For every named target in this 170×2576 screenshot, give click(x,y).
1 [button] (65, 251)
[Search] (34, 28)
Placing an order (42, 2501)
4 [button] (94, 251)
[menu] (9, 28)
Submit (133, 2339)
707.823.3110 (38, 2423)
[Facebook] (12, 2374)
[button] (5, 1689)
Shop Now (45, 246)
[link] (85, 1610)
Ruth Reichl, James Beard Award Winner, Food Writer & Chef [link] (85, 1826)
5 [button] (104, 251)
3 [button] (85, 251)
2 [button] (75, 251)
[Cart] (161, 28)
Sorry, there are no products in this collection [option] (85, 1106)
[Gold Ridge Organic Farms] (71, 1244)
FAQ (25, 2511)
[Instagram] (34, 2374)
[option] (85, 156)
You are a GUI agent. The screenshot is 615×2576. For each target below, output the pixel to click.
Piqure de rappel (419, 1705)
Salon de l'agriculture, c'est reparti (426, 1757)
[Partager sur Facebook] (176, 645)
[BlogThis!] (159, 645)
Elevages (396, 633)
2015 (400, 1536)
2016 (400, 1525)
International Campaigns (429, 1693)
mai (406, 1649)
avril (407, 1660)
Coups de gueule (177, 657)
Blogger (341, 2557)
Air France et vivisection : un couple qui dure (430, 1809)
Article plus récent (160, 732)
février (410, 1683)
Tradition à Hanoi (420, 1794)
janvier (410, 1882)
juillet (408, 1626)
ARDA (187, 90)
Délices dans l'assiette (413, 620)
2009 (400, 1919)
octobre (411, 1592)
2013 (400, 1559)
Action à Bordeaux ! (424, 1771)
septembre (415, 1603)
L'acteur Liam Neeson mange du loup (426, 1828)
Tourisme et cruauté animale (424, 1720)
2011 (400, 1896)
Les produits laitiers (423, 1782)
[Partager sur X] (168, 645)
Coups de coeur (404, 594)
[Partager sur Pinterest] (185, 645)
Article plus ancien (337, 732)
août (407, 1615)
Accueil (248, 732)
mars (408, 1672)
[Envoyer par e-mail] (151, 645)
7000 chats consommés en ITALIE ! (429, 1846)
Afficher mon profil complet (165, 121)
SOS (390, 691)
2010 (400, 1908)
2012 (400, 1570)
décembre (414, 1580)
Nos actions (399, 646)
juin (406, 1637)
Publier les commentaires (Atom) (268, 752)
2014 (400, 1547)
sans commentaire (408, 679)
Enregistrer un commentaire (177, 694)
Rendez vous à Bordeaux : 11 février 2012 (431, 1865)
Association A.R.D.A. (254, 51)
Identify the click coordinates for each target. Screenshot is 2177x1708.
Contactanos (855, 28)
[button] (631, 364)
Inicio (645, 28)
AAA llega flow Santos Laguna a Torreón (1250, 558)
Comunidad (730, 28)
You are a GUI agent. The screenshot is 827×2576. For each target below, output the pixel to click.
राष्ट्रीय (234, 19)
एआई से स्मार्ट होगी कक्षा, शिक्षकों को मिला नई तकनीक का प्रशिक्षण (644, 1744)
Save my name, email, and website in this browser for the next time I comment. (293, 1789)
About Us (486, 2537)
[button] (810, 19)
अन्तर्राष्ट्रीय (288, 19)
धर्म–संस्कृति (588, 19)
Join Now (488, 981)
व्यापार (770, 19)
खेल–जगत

◇ ◇ ◇ ◇

Exercise description
From the material above, retype precisely the lines between the line holding "7000 chats consommés en ITALIE ! (429, 1846)" and the line holding "धर्म–संस्कृति (588, 19)", inclusive, and nothing beyond them.

Solution for this problem
7000 chats consommés en ITALIE ! (429, 1846)
Afficher mon profil complet (165, 121)
SOS (390, 691)
2010 (400, 1908)
2012 (400, 1570)
décembre (414, 1580)
Nos actions (399, 646)
juin (406, 1637)
Publier les commentaires (Atom) (268, 752)
2014 (400, 1547)
sans commentaire (408, 679)
Enregistrer un commentaire (177, 694)
Rendez vous à Bordeaux : 11 février 2012 (431, 1865)
Association A.R.D.A. (254, 51)
Identify the click coordinates for each target. Screenshot is 2177x1708.
Contactanos (855, 28)
[button] (631, 364)
Inicio (645, 28)
AAA llega flow Santos Laguna a Torreón (1250, 558)
Comunidad (730, 28)
You are a GUI agent. The screenshot is 827×2576. For each target below, output the pixel to click.
राष्ट्रीय (234, 19)
एआई से स्मार्ट होगी कक्षा, शिक्षकों को मिला नई तकनीक का प्रशिक्षण (644, 1744)
Save my name, email, and website in this browser for the next time I comment. (293, 1789)
About Us (486, 2537)
[button] (810, 19)
अन्तर्राष्ट्रीय (288, 19)
धर्म–संस्कृति (588, 19)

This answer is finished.